Auto da-Fé– Elias Canetti (+)
An obvious comparison to Kafka. A man of intellect who lives only for his books is destroyed by his illiterate housekeep and brutish caretaker. Yes, there is a dwarf — this is a German book. I suspect that this text will actually improve with re-reading. Highly recommended.
The Yellow Wall-Paper — Charlotte Perkins Gilman (+)
Fantantastic! Ok, it’s really a story with a lot of analysis from the Feminist Press wrapped around it, but what a story. A must read, not so much for it’s message but more so for the structure. Perfect.
Memories of Rain — Sumetra Gupta
Heir to Virginia Woolf?
The Gift of Stones — Jim Crace
A very interesting text set in a mythos somewhere at the end of the Age of Flint. Well written and evocative (not smarmy like Jean Auel). This author is very good and I see several other interesting titles I’ll be trying. Perhaps he is taking over for William Golding as England’s most imaginative novelist?
The Grandfathers — Conrad Richter
Richter was one of my mother’s favorite authors and I remember her reading and reading some of his books. Her mother lived a lot of the experiences Richter develops in his books. This particular text isn’t one of his top titles but it was an interesting read and really put you back in another time and another place — isn’t that what a novel is supposed to do?
Managing Projects with Microsoft Project 4.0 for Windows and the Macintosh — Gwen Lowery
This was a fairly good overview but unlike the other MS Project book I read, the emphasis here is how to use the MS Project product rather than how to manage projects. It’s good but I liked the Day book much better. Note that I had both these books sitting around for some time before I actually read them; I have also peeked at the titles in B&N that relate more directly to the newer versions of MS Project and wasn’t impressed.
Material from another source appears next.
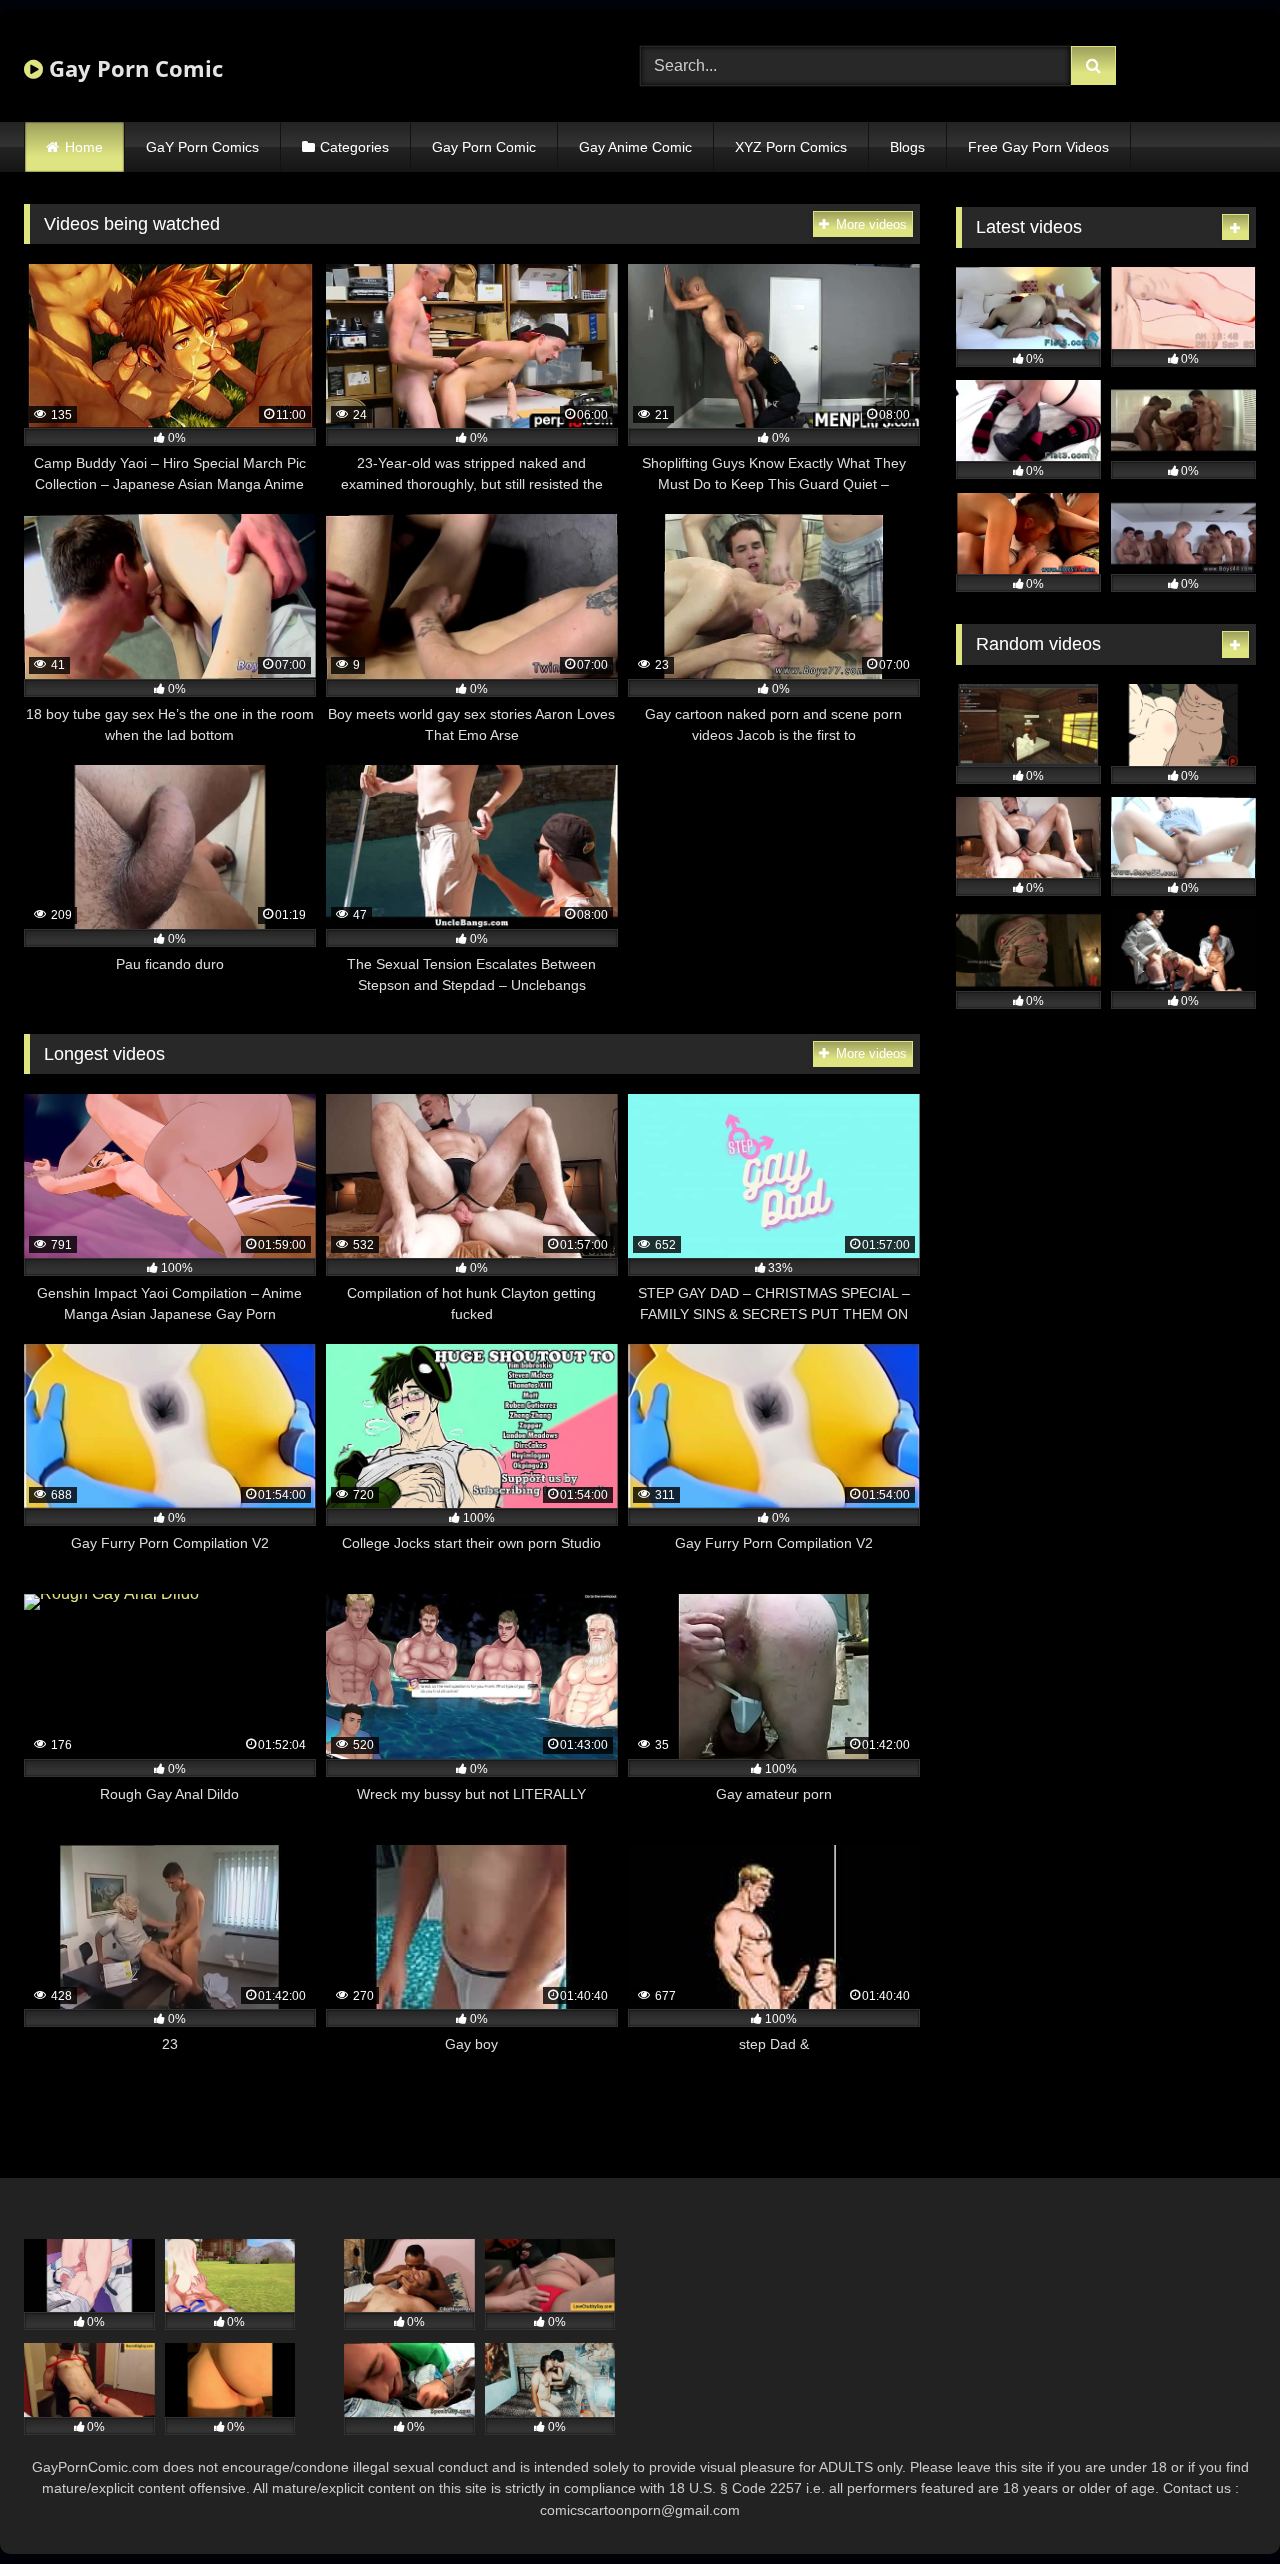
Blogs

Microsoft Project 4.0 for Windows and the Macintosh: Setting Project Management Standards — Peggy J. Day
This is an excellent book demonstrating how standardization of even simple project management disciplines can be intergrated with project management software to assure project success. The specifics of MS Project are almost incidental although this would be a valuable book to update for the newest version of the software.
Lotus Notes 4.5 for Dummies — Stephen Londergan & Pat Freeland
This is the first Dummies book I ever looked at and I was pleasantly surprised. One of my people attended the recommended company training for $187 out of my budget and didn’t get a tenth of the information contained in this nice little book.
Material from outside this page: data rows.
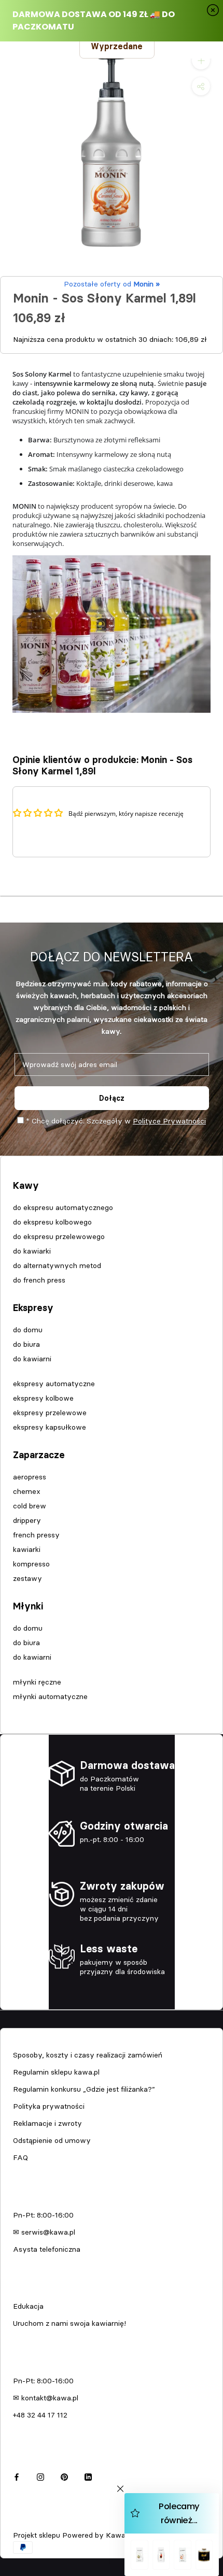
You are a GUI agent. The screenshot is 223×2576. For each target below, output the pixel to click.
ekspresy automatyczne (54, 1383)
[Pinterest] (64, 2476)
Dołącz (111, 1098)
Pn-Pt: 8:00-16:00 (43, 2215)
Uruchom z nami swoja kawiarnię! (69, 2323)
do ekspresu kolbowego (52, 1222)
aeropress (29, 1476)
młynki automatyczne (50, 1696)
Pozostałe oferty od (112, 284)
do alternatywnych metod (57, 1265)
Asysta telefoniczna (46, 2249)
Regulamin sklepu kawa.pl (56, 2072)
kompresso (31, 1563)
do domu (28, 1329)
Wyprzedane (117, 46)
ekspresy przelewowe (50, 1412)
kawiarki (26, 1549)
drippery (27, 1520)
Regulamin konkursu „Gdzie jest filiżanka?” (84, 2089)
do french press (39, 1280)
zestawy (27, 1578)
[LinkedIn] (88, 2476)
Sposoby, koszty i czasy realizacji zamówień (87, 2055)
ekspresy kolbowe (43, 1398)
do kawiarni (32, 1358)
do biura (26, 1344)
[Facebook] (16, 2476)
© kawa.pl (28, 2521)
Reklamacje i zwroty (47, 2123)
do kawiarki (32, 1251)
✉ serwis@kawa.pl (44, 2232)
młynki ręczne (37, 1682)
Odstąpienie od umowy (52, 2140)
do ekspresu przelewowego (59, 1236)
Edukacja (28, 2306)
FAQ (20, 2157)
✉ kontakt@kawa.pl (45, 2397)
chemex (26, 1491)
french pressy (36, 1534)
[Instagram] (40, 2476)
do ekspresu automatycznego (63, 1207)
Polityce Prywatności (169, 1121)
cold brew (29, 1505)
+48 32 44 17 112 (40, 2415)
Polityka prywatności (49, 2106)
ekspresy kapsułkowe (49, 1427)
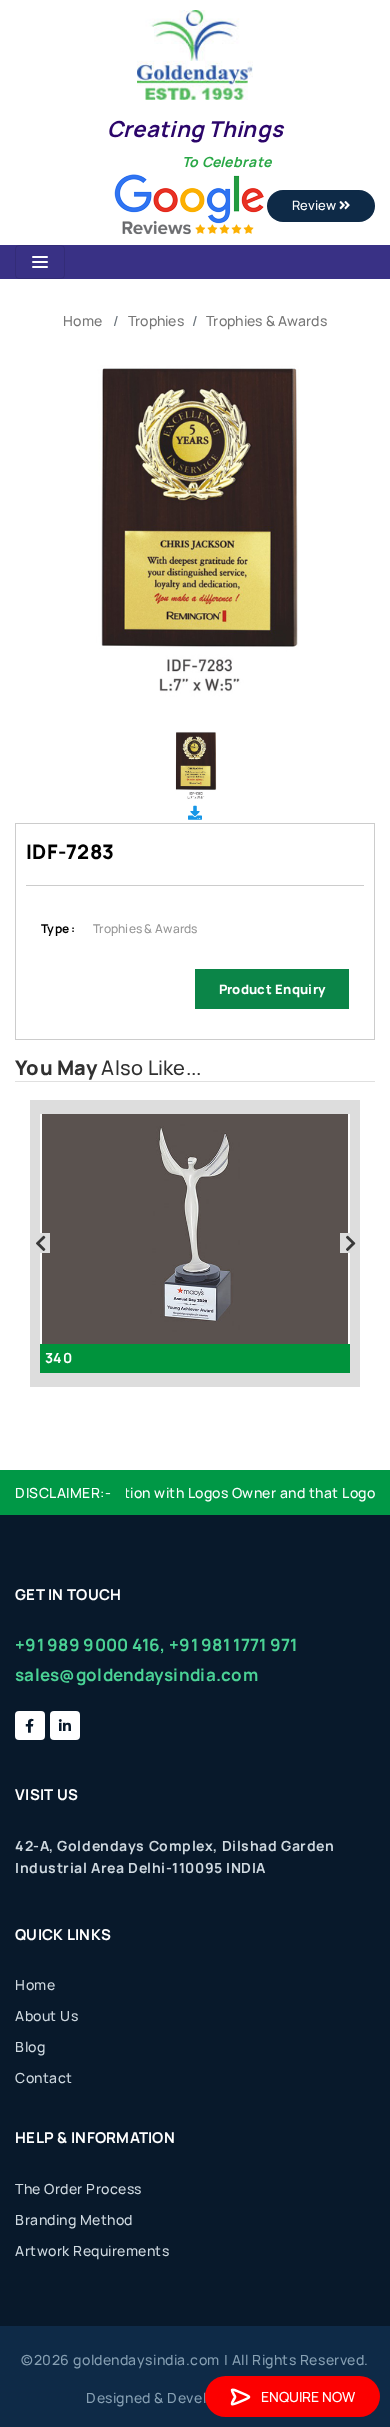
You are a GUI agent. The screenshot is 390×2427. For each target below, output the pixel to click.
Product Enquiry (272, 989)
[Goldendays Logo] (194, 53)
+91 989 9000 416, (90, 1644)
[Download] (195, 812)
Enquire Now (308, 2396)
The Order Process (78, 2188)
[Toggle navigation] (40, 262)
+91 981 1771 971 (233, 1644)
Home (82, 320)
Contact (44, 2077)
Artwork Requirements (92, 2250)
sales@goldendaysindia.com (136, 1674)
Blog (30, 2046)
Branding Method (74, 2219)
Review (315, 205)
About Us (46, 2015)
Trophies (156, 320)
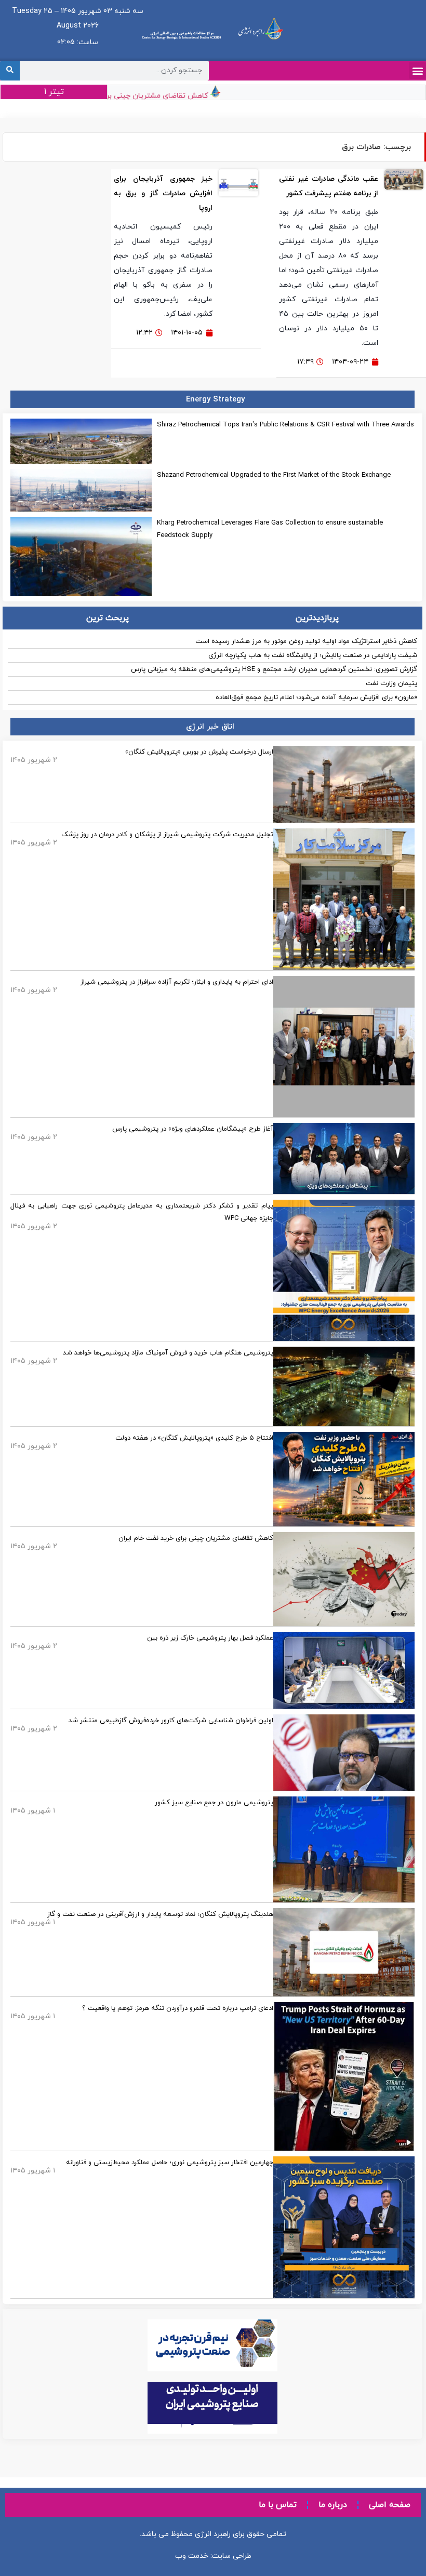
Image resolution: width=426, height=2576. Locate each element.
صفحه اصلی (389, 2505)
The Way That Water Enters the Stone — John Dufresne
I very much enjoyed these short stories. I wish I was as pleased with the author’s novels.
40 Stories — Donald Barthelme
I’m starting tto get very interested in short stories and DB is a master. I have this and 60 Stories on hand for breaks in reading when I need a quick change of pace without a lot of commitment (sounds like an affair). I found myself re-reading many of the stories in this volume, both for comprehension and also for repeated pleasure.
The Harafish — Naguib Mahfouz (+)
Very similar to Children of the Alley. These magical histories are both captivating and culturally interesting. As I suggested before, read them along side Marquez .. Macondo on the Nile.
I Married a Communist — Philip Roth (-)
Roth’s latest .. unmistakeable Roth .. not the best.
Winesburg, Ohio — Sherwood Anderson (+)
Another American classic I ignored when I studied English literature. Now I ask why? This episodic novel (not really a shortstory collection) is full of interesting themes and characters, but I was most impressed by the simple, clear style of the author. Everyone should read this — a Top 100.
Hush Money — Robert B. Parker
Saw RBP on TV the other day explaining why he started a new character (the publisher only lets him write one Spenser a year and RBP is not a patient man). Anyway, here’s this year’s Spenser and it’s pretty good. Did you also hear that RBP has yet another main character coming out soon? and it’s a female!
Mountolive — Lawrence Durrell
This is the third volume of the Alexandria Quartet. The more Durrell I read, the more important I think he is (even though I still sorta lump him in with the authors we all thought were important in the sixties, like Richard Fariña). The Quartet is both rich in language and rich in characters. Durrell interweaves a small group of characters with a sense of time and history that moves backwards and forwards as required to relate his story. With each volume I am more impressed.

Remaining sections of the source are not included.